• _EXERCISE DIRECTIONS_
Rewrite the entries below, replacing "player bar" with "playback bar" and leaving everything else unchanged. Omit the pictures from your version.

• _RECORD SET_
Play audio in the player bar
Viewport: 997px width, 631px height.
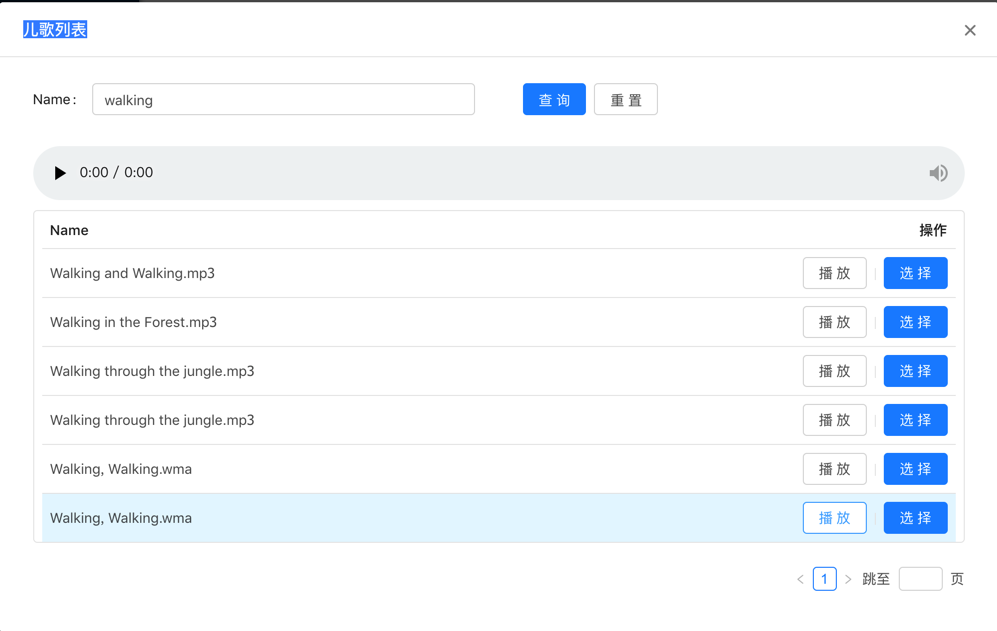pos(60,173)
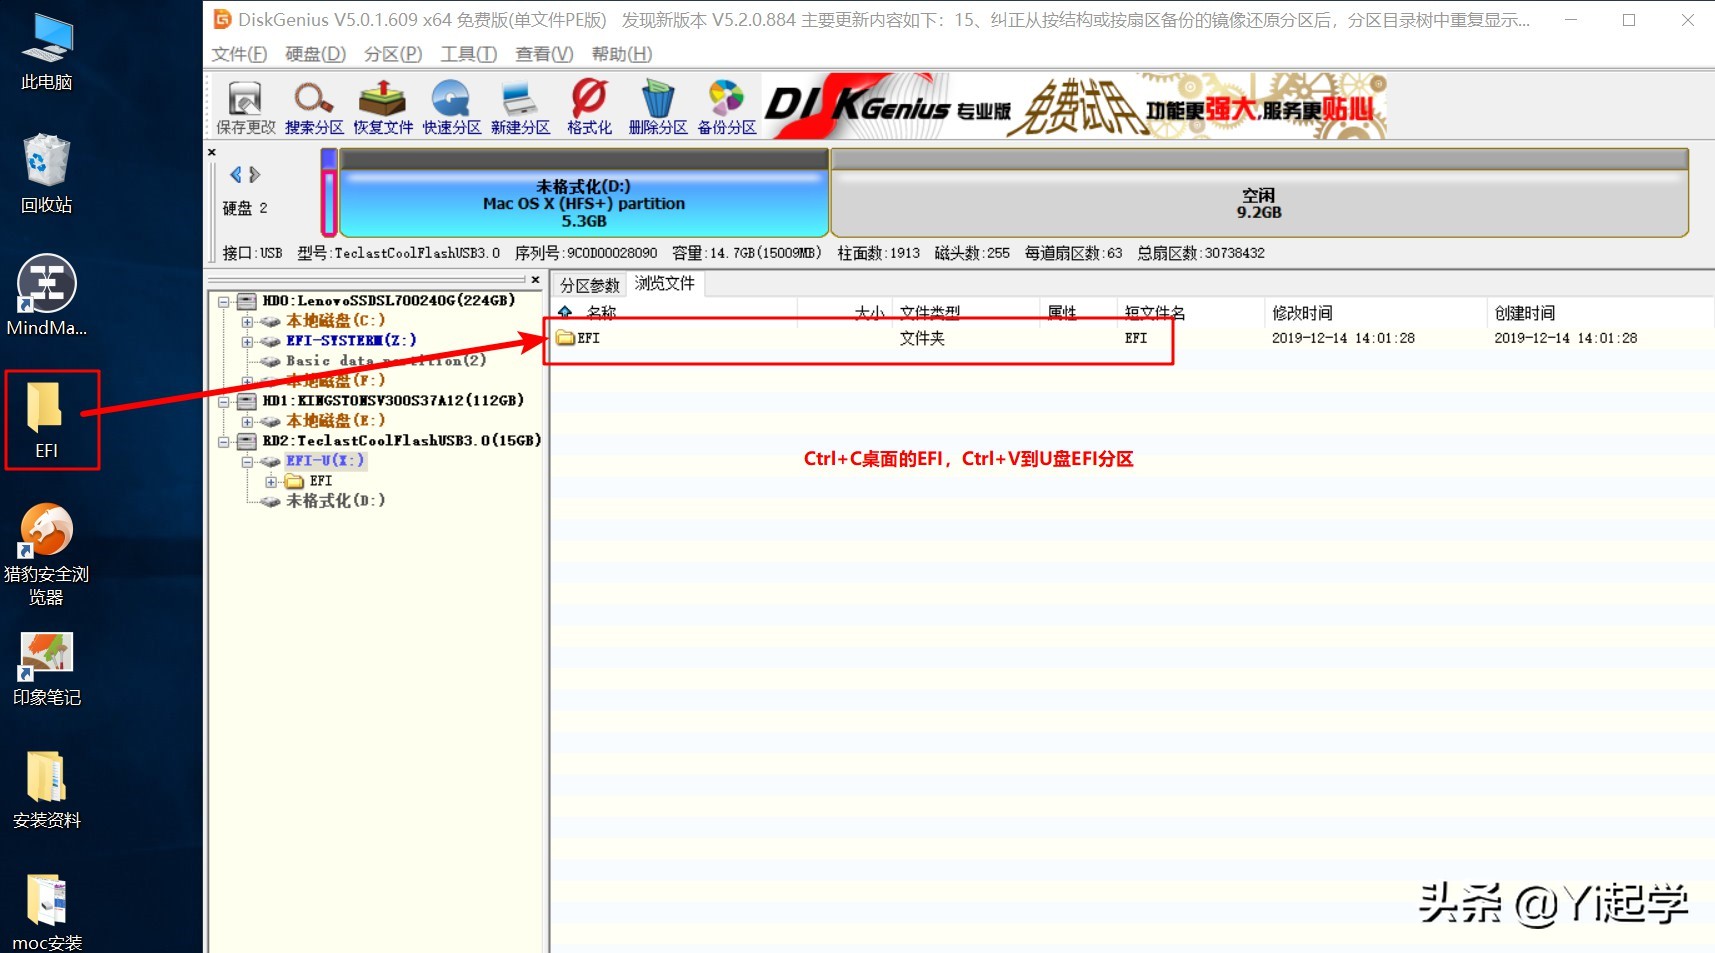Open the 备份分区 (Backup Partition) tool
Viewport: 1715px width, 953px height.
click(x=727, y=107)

• _SOLUTION BELOW_
Play audio in the playback bar
Viewport: 997px width, 631px height.
pos(60,173)
Open the 备份分区 (Backup Partition) tool
Viewport: 1715px width, 953px height.
click(x=727, y=107)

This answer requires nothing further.